A Black man stands in front of a water-drinking station in segregation-era America.

Racial segregation was enforced by the U.S. government in the ’50s and ’60s, determining, for example, where Black and White folk may drink water.

             Racism is used to describe the belief that one’s own racial identity is superior to that of another, along with the attitudes and behaviors associated with it. Race and racism are embedded in and maintained by social institutions. Typically, racism functions along power dynamics, meaning that marginalized racial groups cannot be racist towards more dominant ones in society. White supremacy is the belief that white people are superior to others of different racial categories (particularly the black people) and that as a result, they should dominate society. Racism in the US relies on a white racial frame that provides “an overarching and generally destructive worldview, one extending across white divisions of class, gender, and age” (Feagin 2013:10). This framework consists of historical narratives of race, deep-seeded emotions, and selective memories, all of which are important to white Americans (Feagin 2013). It functions as a lens through which we view ourselves, others, and all of society. Racial segregation is the systematic separation of people based on race. While racial segregation has been established and enforced by law before in the US, it is now more common for individuals of different races to self-segregate. This is a result of historical legacies of racial discrimination.

             Race is intimately involved with gender, class, sexuality, and other identity categories in society. The term ‘intersectionality’ is used to describe this phenomenon. Popularized by critical race theorist Kimberlé Crenshaw, intersectionality was initially used to shed light on the experiences of Black women (1989). Scholars like Crenshaw note that Black women experience sexism differently from White women, and that they experience racism differently from Black men. Now, intersectionality is applied to all different kinds of identities in order to give a more well-rounded account of anyone’s social experience. For example, In “Triple Entitlement and Homicidal Angers: An Exploration of the Intersectional Identities of American Mass Murders,” Eric Madfis interrogates the aggrieved entitlement of white, straight, middle-class men as the motivator of violence in recent mass killings (2014).

Deviance and Race

An infographic with statistics of drug arrests in Chicago, Illinois. Stating "86% of those arrested for Marijuana possession in Chicago are black men.'

A picture with statistics of drug arrests in Chicago. (Click to Expand)

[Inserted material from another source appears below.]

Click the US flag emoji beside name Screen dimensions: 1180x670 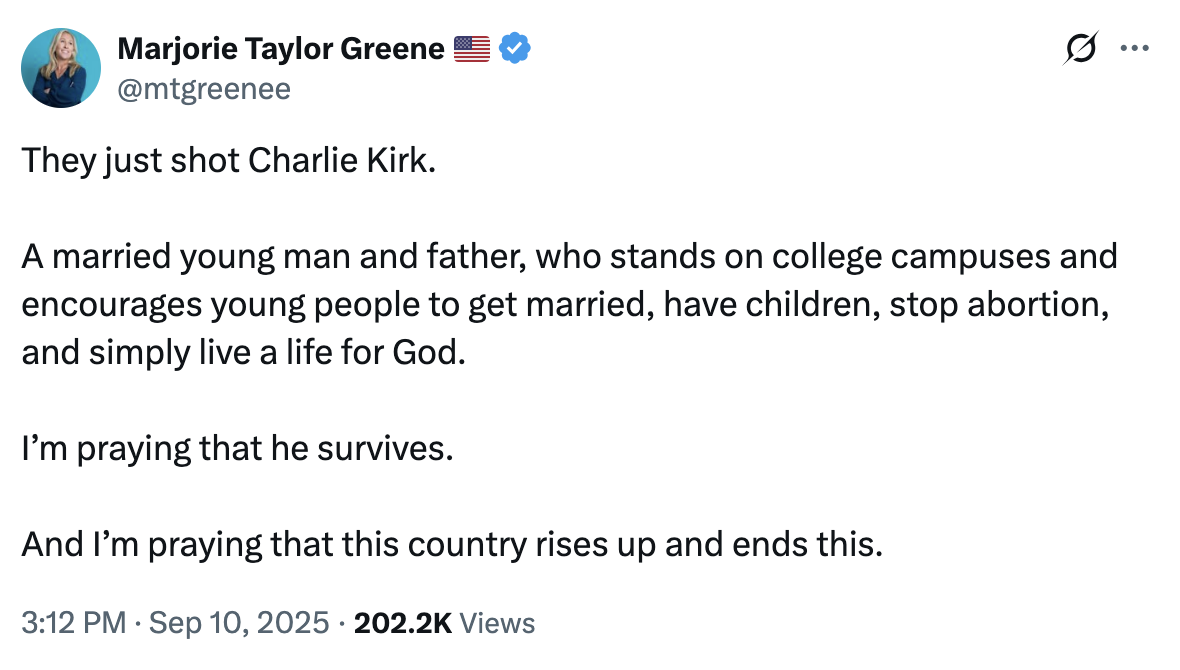471,47
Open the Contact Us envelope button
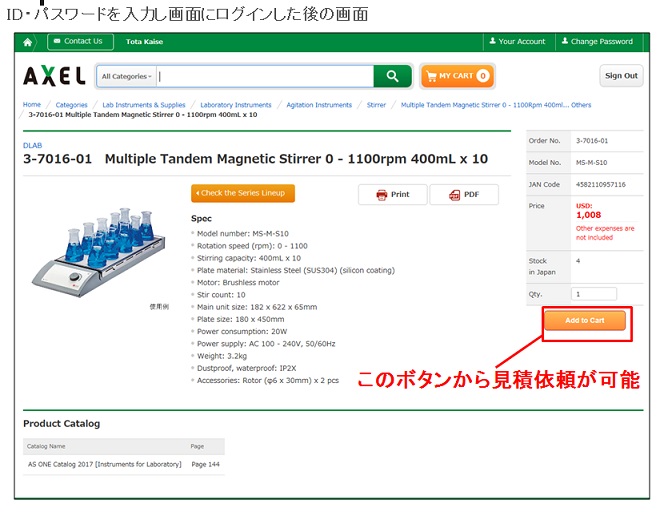Screen dimensions: 664x512 (x=80, y=42)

Deviance is heavily dependant on race, especially when it comes to crime and the justice system, for example a white-male from a middle-class area is less likely to be apprehended and less likely to go further into the justice system (i.e booking, conviction, jail time), than a black-male from the “slums” (Becker 1966), indicating dominant society’s inherent  bias in considering acts committed by people of color to be more deviant than acts committed by their white counterparts (Becker 1966). This idea of deviance amplifying ideas of racial stereotypes and bias is an important factor in why an all-black-subculture is perceived as more criminal than an all-white-subcultures. Institutional racism in the criminal justice system oppresses communities of color by utilizing the biased framework of deviance. White and Black communities have roughly the same rate of drug use and abuse with the black community reporting one percent higher drug abuse and whites with one percent higher in drug abuse and dependance (Substance Abuse and Mental Health Services Administration 2013). However, blacks are still arrested for drugs more than two times their percentage in the population. In addition, black youth are twice as likely to be arrested for any crime compared to white youth, federal prosecutors are twice as likely to file for a mandatory minimum sentence for African Americans than whites for the same crime, blacks are more likely to receive longer sentences than whites, etc (National Academy of Science 2014). These are some of the ways institutional racism in the criminal justice system continues to build the black community as criminal and deviant, framing actions by the black community as inherently more deviant than their white counterparts.

 

Gangs and Deviance 

A sign posted by White Tenants in Detroit  during the 1942 great migration. The sign says "We Want White tenants in our white community".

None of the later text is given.